ECLI:NL:RBMNE:2021:6816
Rechtbank Midden-Nederland
- Proces-verbaal
- Rechtspraak.nl
Beroep tegen WOZ-waarde vaststelling en taxatiematrix
In deze zaak heeft de rechtbank Midden-Nederland op 24 november 2021 uitspraak gedaan in een beroep tegen de vaststelling van de WOZ-waarde van een woning aan de [adres 1] in [woonplaats]. De heffingsambtenaar van de gemeente [gemeente] had in een beschikking van 29 februari 2020 de waarde van de woning vastgesteld op € 811.000,- per waardepeildatum 1 januari 2019. Eiser, eigenaar van de woning, heeft bezwaar gemaakt tegen deze waarde, maar dit bezwaar werd ongegrond verklaard in de uitspraak op bezwaar van 19 januari 2021. Hierop heeft eiser beroep ingesteld bij de rechtbank.
Tijdens de zitting op 24 november 2021, die via een Skypeverbinding werd gehouden, heeft eiser zich laten vertegenwoordigen door zijn gemachtigde, terwijl de gemeente werd vertegenwoordigd door K. El Housni, bijgestaan door een taxateur. De rechtbank heeft de taxatiematrix en de toelichting daarop ter zitting beoordeeld. De rechtbank oordeelde dat de heffingsambtenaar aannemelijk had gemaakt dat de vastgestelde waarde van de woning niet te hoog was, door deze te vergelijken met verkoopcijfers van vergelijkbare woningen.

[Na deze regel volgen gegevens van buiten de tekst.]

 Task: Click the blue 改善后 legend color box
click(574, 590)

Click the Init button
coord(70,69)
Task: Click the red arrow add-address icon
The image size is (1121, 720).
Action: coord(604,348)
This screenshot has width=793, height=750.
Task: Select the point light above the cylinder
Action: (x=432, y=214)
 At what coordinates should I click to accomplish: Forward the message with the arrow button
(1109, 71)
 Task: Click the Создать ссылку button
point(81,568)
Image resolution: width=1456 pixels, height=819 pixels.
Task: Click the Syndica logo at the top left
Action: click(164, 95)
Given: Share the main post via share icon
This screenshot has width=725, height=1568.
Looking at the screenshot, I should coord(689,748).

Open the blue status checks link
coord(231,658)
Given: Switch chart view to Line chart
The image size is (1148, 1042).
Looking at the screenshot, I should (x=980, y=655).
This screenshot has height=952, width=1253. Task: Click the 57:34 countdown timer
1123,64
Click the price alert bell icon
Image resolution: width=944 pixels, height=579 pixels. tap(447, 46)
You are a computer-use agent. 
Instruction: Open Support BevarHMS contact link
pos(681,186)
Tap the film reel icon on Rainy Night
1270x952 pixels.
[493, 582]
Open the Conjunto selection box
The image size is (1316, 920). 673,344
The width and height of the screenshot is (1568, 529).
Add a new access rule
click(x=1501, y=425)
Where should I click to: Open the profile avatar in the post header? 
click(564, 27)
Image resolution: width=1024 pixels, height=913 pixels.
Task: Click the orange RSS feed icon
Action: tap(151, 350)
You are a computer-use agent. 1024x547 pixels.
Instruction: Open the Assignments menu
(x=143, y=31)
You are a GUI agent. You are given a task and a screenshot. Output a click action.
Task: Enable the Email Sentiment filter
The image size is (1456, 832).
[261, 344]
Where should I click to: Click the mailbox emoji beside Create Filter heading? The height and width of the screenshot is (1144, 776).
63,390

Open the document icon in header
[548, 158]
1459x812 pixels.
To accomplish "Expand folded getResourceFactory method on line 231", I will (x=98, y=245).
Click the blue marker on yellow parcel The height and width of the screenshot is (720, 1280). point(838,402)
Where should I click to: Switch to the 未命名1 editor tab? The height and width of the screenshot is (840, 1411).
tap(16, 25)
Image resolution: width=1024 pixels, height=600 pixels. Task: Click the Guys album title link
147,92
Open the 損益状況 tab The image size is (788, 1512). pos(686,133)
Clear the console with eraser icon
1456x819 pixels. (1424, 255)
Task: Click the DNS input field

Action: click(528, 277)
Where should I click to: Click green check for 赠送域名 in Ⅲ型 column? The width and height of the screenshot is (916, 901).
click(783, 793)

De rechtbank heeft de argumenten van eiser, waaronder de onjuiste inhoudsmaten en het afnemend grensnut, niet gevolgd. Eiser stelde dat de inhoudsmaten van de woning onjuist waren, maar de rechtbank vond de toelichting van de heffingsambtenaar overtuigend. De rechtbank concludeerde dat er geen aanleiding was voor een proceskostenveroordeling en verklaarde het beroep ongegrond. De uitspraak werd in het openbaar gedaan en partijen werden gewezen op de mogelijkheid om in hoger beroep te gaan.